Texto do documento:
=======
O portal Wikileaks revelou este domingo dois documentos da Agência Central de Informações dos Estados Unidos (CIA) que contêm conselhos para os seus espiões não serem descobertos.

Os documentos, que datam de 2011 e 2012 e são considerados secretos, classificados e indisponíveis para partilha com outras agências de informações, apresentam várias estratégias para que os espiões se mantenham no anonimato, nomeadamente quando usam identidades falsas ou atravessam fronteiras.

Os espiões eram aconselhados a não comprarem bilhete de avião só de ida e na véspera do voo e a evitarem um aspeto desleixado caso usassem passaporte diplomático.

De acordo com os documentos divulgados pelo Wikileaks, «um disfarce consistente, plausível e bem ensaiado» é «crucial para a sobrevivência do espião» e «importante para que se evite ser revistado».
=======
Tarefa 1:
Repita o texto sobre os documentos da CIA de "O portal Wikileaks" a "ou atravessam fronteiras.".
Tarefa 2:
Como resumiria em duas frases o texto sobre os documentos da CIA?
A listagem não tem qualquer relação com o texto sobre os documentos da CIA.

Listagem fornecida:
=======
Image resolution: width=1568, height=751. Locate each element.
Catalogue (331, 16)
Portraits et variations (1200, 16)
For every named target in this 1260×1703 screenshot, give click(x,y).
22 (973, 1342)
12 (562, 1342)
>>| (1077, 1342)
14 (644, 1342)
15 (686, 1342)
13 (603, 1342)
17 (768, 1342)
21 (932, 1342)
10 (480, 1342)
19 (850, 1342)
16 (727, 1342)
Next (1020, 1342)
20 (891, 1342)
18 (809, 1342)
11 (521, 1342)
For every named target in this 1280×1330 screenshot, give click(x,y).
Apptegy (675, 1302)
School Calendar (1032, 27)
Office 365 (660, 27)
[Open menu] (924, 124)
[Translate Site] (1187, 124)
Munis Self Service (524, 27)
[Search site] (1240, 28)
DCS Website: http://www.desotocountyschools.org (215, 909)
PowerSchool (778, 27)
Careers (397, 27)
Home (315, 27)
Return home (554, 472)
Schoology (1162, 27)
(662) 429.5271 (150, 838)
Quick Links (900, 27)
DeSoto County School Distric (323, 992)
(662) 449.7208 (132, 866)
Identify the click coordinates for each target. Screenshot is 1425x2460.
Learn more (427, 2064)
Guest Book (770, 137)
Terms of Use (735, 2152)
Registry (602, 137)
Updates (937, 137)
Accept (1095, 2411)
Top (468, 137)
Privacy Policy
=======
Resposta 1:
O portal Wikileaks revelou este domingo dois documentos da Agência Central de Informações dos Estados Unidos (CIA) que contêm conselhos para os seus espiões não serem descobertos.

Os documentos, que datam de 2011 e 2012 e são considerados secretos, classificados e indisponíveis para partilha com outras agências de informações, apresentam várias estratégias para que os espiões se mantenham no anonimato, nomeadamente quando usam identidades falsas ou atravessam fronteiras.

Resposta 2:
O Wikileaks divulgou este domingo dois documentos secretos da CIA, de 2011 e 2012, com conselhos para que os espiões não sejam descobertos, nomeadamente quando usam identidades falsas ou atravessam fronteiras. Entre as recomendações estão não comprar bilhete de avião só de ida na véspera do voo e manter um disfarce consistente, plausível e bem ensaiado, considerado crucial para a sobrevivência do espião.